• **MATERIAL FOR THIS EXERCISE**:
........
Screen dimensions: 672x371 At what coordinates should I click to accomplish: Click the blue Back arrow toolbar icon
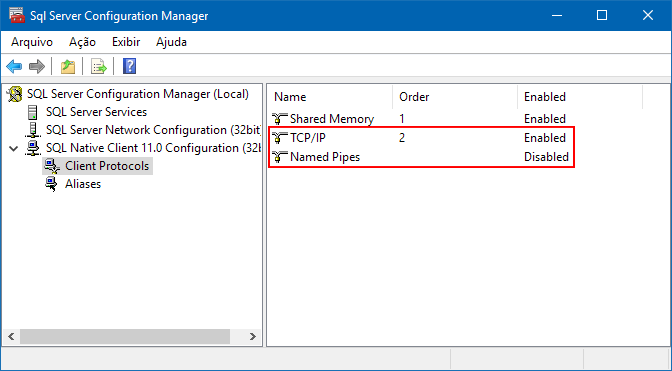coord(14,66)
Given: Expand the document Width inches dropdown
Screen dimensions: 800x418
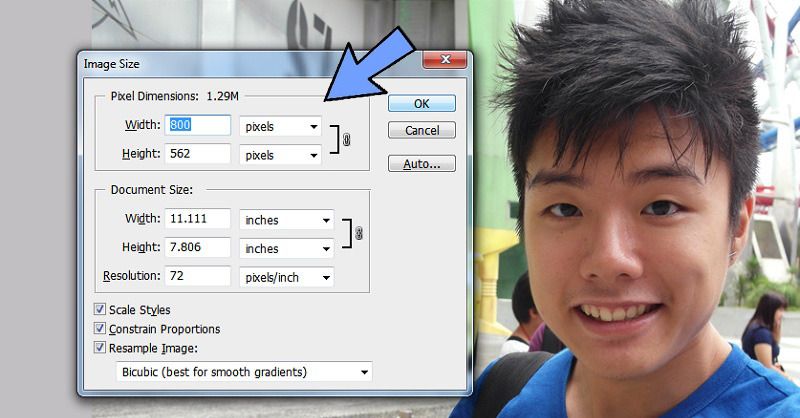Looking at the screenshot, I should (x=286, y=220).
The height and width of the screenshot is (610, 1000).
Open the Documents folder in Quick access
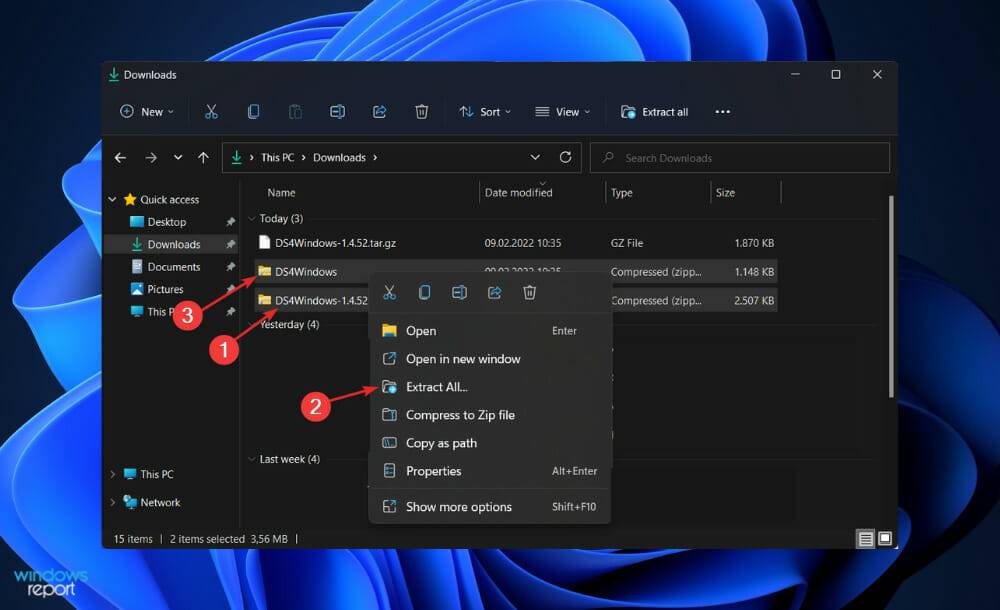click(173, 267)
........
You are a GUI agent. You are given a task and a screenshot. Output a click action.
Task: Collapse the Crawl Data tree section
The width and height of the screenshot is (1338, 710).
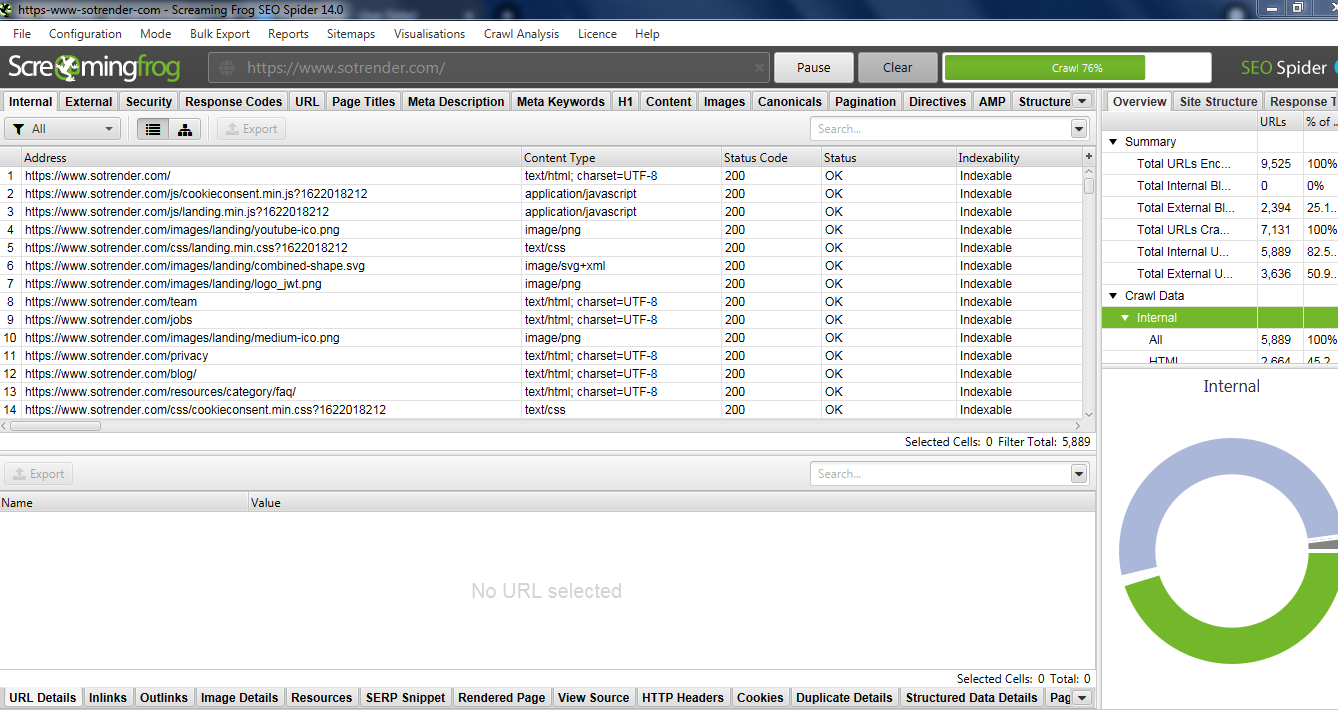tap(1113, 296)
........
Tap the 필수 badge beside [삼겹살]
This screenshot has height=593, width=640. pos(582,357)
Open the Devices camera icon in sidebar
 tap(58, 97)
........
• **PROBLEM**:
Of the records above, print only the lines from the one containing "Screen dimensions: 672x371" through the one containing "The height and", inclusive and unaltered, leaving out pictures.

• **ANSWER AREA**:
Screen dimensions: 672x371 At what coordinates should I click to accomplish: Click the blue Back arrow toolbar icon
coord(14,66)
Given: Expand the document Width inches dropdown
Screen dimensions: 800x418
Looking at the screenshot, I should (x=286, y=220).
The height and width of the screenshot is (610, 1000).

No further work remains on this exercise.